:: Materials provided ::
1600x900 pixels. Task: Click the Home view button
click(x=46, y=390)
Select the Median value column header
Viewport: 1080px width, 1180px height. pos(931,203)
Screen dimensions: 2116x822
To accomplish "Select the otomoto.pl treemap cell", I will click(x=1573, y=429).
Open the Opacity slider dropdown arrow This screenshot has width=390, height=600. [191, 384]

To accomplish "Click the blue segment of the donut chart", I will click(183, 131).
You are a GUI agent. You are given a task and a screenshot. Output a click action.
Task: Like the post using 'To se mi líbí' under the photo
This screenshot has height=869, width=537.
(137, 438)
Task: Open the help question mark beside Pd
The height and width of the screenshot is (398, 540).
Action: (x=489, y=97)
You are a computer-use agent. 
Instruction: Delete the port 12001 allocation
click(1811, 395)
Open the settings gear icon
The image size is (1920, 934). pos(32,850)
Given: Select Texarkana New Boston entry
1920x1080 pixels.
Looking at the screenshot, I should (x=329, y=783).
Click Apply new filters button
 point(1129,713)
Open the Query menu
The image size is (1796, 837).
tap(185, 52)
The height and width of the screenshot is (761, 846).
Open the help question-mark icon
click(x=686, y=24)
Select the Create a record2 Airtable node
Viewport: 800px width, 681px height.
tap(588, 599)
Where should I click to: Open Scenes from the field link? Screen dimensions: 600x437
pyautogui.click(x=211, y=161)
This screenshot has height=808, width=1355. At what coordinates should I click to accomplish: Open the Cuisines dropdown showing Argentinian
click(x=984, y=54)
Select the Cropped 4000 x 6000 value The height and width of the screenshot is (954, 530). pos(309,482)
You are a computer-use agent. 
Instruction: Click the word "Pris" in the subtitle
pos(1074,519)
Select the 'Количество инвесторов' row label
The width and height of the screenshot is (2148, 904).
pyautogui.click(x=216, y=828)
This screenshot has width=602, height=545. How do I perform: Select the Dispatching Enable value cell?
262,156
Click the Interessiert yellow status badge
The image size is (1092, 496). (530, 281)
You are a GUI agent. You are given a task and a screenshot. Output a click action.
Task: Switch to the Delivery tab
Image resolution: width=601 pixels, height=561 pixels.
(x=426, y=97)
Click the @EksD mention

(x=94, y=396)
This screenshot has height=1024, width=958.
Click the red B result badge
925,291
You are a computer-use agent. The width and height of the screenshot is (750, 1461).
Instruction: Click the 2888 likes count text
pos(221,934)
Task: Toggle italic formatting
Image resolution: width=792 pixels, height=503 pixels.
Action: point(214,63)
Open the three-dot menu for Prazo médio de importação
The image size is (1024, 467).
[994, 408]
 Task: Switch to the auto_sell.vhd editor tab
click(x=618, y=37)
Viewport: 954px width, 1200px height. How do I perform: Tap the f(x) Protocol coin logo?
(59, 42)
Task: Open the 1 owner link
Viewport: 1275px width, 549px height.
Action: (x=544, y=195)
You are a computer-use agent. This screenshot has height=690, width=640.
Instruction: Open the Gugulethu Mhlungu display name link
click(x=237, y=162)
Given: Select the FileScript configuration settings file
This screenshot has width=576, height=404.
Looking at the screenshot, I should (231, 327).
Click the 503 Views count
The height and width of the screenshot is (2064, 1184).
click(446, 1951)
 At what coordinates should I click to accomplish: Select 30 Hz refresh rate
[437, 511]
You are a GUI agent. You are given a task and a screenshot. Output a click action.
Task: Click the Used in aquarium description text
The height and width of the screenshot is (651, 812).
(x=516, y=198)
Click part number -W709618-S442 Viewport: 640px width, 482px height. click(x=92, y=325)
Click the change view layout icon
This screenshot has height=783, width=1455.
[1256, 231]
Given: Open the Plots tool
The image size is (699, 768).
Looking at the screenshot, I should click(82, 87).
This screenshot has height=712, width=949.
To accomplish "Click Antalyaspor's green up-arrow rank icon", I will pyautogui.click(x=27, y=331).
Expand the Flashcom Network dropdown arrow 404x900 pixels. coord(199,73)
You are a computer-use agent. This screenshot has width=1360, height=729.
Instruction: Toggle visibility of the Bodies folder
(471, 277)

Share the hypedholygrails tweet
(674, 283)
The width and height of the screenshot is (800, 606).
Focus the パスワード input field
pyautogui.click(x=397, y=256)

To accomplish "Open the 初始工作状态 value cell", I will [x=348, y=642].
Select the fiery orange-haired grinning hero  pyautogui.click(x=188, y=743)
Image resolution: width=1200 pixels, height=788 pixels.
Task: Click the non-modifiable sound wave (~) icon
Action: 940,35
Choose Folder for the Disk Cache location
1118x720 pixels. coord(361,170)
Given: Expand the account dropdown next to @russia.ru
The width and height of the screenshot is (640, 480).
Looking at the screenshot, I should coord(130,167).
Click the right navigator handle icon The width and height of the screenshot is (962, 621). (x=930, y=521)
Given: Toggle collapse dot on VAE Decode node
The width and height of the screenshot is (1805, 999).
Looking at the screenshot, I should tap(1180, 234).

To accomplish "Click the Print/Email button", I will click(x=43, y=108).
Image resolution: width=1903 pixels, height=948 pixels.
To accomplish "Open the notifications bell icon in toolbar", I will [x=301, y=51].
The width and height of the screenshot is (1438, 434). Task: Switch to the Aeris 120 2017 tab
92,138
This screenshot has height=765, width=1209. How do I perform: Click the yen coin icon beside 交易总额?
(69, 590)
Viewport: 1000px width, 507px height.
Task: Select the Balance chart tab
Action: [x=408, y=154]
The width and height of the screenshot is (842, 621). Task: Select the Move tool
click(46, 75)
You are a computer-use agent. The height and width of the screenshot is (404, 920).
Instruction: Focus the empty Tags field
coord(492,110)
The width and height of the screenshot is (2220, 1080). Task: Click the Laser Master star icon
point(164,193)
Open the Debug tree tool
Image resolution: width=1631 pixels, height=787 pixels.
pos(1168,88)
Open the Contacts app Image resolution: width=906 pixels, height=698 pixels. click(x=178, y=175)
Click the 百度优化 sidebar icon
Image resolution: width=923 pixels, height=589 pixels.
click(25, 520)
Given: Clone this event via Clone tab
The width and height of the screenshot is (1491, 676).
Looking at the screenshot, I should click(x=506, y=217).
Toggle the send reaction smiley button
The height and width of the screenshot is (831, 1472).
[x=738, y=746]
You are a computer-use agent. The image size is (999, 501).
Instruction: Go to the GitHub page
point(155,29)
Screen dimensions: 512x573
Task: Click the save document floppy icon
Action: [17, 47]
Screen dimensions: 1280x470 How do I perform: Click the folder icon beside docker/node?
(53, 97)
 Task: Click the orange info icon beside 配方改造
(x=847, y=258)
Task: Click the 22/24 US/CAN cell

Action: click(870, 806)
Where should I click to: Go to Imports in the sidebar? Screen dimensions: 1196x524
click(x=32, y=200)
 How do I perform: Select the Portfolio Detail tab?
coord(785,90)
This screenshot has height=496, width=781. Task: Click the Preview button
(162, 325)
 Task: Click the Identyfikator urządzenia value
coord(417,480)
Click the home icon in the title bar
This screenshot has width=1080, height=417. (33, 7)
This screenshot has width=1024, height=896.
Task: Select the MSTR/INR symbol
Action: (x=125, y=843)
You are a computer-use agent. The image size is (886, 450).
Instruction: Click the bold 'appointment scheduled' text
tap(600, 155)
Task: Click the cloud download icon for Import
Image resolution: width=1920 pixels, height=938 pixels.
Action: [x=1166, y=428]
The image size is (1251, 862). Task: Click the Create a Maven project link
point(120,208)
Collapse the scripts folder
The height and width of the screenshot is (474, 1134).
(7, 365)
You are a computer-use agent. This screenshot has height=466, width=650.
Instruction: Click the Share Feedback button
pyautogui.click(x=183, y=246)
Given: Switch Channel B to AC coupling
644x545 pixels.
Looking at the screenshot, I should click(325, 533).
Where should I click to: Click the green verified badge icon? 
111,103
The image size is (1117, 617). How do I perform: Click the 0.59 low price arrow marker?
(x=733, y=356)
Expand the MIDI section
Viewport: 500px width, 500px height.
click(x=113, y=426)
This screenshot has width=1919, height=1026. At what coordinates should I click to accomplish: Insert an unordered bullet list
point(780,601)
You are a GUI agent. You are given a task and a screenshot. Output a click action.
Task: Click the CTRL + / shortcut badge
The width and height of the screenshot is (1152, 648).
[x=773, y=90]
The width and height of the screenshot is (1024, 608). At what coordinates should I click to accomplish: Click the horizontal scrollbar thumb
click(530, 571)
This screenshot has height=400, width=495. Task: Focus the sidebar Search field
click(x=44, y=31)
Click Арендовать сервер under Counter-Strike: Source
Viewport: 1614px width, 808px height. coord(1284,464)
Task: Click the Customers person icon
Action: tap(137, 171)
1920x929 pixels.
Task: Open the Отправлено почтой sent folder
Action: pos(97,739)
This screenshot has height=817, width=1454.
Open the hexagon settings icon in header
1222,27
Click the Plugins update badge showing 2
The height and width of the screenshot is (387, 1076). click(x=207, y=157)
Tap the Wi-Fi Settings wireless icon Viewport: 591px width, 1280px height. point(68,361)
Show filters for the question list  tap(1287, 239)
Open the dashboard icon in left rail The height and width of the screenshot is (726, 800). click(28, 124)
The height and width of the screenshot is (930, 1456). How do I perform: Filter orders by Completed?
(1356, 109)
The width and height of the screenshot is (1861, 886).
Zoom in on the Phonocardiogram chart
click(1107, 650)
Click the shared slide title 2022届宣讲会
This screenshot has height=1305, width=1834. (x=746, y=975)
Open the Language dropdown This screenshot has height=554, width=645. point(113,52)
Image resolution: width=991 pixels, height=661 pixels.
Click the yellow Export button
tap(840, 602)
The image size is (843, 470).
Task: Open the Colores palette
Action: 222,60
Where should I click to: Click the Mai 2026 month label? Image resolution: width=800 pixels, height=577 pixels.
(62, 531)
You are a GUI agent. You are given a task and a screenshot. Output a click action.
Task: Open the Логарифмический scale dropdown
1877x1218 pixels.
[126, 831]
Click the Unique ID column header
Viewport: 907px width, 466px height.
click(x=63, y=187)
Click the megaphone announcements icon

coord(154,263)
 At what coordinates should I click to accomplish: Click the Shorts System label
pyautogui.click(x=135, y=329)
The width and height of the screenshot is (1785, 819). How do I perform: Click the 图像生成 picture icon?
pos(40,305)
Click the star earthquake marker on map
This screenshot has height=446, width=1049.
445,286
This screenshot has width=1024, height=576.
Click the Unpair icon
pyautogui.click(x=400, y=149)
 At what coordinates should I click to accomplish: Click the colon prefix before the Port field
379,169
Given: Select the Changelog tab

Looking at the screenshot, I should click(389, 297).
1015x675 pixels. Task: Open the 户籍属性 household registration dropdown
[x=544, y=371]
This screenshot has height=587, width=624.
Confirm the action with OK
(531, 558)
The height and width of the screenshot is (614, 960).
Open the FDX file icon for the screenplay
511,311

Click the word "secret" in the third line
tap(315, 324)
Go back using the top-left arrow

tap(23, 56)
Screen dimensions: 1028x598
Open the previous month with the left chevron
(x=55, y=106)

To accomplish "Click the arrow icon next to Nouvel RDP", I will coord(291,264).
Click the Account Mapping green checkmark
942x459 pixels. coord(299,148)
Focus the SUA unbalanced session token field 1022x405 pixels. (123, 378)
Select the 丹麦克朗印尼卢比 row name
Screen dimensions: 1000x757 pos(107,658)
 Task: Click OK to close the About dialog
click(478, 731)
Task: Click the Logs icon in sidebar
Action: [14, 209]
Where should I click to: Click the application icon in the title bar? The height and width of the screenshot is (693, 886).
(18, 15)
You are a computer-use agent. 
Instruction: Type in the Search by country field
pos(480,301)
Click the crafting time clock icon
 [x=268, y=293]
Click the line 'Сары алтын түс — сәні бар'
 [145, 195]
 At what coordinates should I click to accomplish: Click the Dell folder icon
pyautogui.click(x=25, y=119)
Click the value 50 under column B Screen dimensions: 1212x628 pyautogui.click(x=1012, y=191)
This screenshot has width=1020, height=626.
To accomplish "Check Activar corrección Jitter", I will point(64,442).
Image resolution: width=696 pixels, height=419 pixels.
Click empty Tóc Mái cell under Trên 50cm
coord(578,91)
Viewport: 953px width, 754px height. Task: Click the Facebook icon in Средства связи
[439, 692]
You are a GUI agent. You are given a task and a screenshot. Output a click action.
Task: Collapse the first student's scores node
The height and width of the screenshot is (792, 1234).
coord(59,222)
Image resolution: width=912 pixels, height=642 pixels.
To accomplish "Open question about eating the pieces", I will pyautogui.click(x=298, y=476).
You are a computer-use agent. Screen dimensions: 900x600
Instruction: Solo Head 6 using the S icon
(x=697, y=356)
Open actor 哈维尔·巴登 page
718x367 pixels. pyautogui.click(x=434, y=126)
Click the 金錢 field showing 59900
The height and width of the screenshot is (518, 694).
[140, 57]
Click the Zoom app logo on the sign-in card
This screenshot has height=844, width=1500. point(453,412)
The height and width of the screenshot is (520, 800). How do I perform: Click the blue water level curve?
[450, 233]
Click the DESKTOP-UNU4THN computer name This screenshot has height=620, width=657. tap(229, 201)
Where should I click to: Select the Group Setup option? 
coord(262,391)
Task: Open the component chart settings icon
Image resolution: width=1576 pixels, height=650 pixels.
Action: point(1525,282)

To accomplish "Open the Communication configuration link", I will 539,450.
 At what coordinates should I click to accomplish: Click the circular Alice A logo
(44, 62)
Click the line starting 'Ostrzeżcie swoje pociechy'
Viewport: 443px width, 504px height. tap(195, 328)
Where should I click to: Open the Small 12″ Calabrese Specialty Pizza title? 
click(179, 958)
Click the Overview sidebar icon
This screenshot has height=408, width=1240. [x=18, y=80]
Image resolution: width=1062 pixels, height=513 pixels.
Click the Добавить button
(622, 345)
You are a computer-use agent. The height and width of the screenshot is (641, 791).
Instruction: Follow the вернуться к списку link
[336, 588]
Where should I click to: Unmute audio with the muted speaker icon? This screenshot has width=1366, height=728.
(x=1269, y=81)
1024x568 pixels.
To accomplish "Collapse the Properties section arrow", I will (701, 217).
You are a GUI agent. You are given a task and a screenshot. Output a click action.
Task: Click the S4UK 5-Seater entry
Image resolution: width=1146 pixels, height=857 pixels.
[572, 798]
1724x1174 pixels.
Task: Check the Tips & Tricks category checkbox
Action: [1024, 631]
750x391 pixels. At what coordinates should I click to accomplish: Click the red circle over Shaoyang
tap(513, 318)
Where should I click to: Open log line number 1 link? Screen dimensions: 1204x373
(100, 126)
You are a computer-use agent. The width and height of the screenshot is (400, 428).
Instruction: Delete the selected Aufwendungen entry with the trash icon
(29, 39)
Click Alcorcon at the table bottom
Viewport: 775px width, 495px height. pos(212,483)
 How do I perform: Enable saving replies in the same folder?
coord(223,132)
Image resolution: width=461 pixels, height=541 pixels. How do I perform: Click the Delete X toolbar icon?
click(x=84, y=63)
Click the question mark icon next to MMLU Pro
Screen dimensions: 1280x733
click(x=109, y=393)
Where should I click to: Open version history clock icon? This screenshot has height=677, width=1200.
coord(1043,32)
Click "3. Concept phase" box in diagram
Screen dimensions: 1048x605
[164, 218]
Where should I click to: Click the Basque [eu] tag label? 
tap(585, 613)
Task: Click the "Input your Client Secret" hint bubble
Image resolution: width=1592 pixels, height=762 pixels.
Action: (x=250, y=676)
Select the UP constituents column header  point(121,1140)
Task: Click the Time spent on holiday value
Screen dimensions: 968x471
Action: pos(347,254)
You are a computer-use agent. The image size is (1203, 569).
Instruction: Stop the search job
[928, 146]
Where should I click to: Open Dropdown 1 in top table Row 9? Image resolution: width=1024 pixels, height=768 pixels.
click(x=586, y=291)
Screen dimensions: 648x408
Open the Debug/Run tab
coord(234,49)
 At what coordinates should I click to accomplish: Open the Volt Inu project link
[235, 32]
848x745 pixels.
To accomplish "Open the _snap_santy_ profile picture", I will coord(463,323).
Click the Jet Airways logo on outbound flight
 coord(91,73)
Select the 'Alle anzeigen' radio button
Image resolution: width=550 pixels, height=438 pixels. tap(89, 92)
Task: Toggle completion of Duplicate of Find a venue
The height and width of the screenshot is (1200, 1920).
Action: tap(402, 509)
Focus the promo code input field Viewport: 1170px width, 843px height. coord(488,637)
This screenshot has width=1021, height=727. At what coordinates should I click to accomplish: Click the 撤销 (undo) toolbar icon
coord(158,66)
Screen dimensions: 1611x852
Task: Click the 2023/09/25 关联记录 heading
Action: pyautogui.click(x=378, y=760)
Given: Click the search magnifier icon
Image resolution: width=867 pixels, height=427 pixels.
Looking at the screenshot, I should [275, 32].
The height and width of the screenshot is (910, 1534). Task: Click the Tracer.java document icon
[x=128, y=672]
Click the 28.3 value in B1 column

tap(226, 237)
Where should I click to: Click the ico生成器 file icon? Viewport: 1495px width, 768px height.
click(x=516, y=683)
:::
What to do
Report every line from the material above that mentions the word "configuration".

Response to the exercise
Given: Select the FileScript configuration settings file
To accomplish "Open the Communication configuration link", I will 539,450.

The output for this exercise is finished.